Eat

Eat

食べる

シュークリームはパティシエの名刺代わりのお菓子。Vol.4〈Equal〉

クリームには、パティシエのこだわりが詰まっている。老舗洋菓子店の味を守る職人から、新進気鋭のシェフまで、シュークリームが評判の店にそこに込めた思いを聞いた。Vol.3はこちら

photo: Atsushi Kondo / text: Yuko Saito / styling: Misa Nishizaki / food: Namie Omi

Equal(幡ヶ谷)

フランス菓子の技法で炊いた、洋菓子風のぷるんとしたクリーム

人気ビストロ〈PATH〉でパンや焼き菓子を担当する後藤裕一さんが、2019年に構えた菓子店へ。パティシエールを炊く作業を取材に訪れると、大きな銅鍋が待っていた。先輩パティシエから譲り受けたという。「うちのパティシエールは、一瞬で火を入れて仕上げるので、熱伝導がいい銅鍋じゃないと作れないんです」

2人がかりで、卵液と牛乳を合わせ、まさに、一気呵成に炊き上げる。
「パティシエールは、炊けば炊くほど、ねっとりとした食感になっていく。僕は、シュークリームでもタルトでも、流れ出ないで、ちゃんとそこにとどまっている、ぷるんとした、クリームらしい食感が好きなんです」

シュークリームには、これを泡立てた生クリームと混ぜて詰めている。商店街にあるここは、フランス菓子店ではなく、子供もおばあちゃんも立ち寄れる街のお菓子屋さんにしようと、決めていた。だから、ぷるんとしたクリームを包むシュー皮も、当初はふかふかの洋菓子風を目指していた。が、どうにもしっくりこない。

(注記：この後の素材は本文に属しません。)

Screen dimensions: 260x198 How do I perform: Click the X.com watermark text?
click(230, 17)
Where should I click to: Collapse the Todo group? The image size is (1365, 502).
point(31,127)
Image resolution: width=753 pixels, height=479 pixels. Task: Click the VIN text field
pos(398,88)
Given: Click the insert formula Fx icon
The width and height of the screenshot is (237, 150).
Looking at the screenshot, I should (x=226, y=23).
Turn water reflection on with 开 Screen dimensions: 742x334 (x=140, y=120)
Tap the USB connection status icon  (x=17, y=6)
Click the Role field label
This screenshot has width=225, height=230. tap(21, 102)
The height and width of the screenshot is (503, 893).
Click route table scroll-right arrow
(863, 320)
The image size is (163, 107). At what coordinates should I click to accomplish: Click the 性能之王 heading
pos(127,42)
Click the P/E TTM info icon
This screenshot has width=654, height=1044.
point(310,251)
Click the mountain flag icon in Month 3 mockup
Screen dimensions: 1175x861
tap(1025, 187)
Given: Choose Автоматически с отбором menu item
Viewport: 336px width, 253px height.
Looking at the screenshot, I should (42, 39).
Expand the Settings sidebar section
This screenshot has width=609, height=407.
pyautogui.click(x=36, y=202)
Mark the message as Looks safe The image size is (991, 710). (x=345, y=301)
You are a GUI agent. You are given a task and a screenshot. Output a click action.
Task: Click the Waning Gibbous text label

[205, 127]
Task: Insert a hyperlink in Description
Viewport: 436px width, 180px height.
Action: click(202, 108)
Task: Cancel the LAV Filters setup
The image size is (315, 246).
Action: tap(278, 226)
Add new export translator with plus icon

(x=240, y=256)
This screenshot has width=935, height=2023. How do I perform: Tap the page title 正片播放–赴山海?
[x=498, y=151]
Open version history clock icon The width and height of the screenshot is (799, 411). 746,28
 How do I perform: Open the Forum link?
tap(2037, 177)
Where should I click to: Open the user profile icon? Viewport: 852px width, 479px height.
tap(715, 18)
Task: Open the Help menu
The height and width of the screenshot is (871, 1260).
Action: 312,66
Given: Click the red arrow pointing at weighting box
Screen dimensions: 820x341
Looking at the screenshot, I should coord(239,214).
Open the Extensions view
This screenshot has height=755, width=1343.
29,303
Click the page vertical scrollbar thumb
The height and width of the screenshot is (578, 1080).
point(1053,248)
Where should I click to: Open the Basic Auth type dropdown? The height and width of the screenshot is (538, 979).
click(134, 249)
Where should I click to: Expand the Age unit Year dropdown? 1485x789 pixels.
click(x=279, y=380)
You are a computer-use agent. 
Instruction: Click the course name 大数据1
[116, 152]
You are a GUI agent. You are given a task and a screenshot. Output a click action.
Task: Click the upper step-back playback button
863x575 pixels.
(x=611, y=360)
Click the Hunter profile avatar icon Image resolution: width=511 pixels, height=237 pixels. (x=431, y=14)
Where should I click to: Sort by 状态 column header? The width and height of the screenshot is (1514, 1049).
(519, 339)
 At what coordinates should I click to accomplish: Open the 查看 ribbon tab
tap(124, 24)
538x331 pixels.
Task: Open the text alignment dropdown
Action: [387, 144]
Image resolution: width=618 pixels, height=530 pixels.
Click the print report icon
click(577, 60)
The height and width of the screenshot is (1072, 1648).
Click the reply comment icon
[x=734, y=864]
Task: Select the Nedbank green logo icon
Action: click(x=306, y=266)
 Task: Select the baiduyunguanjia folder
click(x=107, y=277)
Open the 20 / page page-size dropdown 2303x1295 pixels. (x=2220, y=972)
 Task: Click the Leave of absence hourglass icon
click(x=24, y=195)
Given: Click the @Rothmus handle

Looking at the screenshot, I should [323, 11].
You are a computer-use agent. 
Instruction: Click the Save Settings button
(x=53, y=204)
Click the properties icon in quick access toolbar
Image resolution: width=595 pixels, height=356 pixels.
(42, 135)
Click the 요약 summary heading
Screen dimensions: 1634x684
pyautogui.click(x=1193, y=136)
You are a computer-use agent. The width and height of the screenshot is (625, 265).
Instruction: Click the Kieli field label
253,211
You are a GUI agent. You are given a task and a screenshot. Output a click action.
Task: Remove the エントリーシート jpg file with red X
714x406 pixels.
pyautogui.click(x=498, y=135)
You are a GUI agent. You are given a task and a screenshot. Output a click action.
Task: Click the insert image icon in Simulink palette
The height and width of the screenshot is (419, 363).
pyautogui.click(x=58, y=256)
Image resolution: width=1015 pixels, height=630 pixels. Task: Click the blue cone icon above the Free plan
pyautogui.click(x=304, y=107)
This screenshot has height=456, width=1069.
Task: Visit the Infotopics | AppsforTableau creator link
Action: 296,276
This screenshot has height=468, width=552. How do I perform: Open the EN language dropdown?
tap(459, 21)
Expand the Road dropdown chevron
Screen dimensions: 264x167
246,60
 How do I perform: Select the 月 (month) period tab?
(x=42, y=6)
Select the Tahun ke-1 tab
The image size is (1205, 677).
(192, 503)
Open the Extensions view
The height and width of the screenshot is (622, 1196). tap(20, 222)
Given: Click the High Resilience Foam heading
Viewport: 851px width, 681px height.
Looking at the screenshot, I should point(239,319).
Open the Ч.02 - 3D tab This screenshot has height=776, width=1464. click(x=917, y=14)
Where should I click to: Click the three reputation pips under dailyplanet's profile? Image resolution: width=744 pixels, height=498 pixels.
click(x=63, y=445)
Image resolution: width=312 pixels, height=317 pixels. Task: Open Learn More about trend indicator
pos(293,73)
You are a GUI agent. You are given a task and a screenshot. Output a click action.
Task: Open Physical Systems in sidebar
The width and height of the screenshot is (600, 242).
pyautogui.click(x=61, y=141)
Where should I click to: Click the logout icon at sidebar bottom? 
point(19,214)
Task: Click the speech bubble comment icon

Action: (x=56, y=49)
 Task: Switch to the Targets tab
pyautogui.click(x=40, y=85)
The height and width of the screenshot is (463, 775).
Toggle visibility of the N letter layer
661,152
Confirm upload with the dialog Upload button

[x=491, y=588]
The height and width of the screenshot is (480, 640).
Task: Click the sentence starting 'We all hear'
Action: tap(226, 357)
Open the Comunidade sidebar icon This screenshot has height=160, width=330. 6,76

ならば、「自分が持つフランス菓子の技法を使って、当たり前の材料で、ちゃんとおいしい日常の菓子を作ろう」。結果、アーモンドクリームを絞って焼いた、時間が経ってもおいしい皮に辿り着いた。このシュークリームへの考え方が、店の菓子すべてに踏襲されている。

最後にカスタードの思い出を尋ねると、「子供の頃、おばあちゃんがよく買ってきてくれた〈コージーコーナー〉のジャンボシュークリームかなぁ」。やっぱりシュークリームだった。

幡ヶ谷〈Equal〉シュークリーム
シュークリーム300円は、3個入り920円も。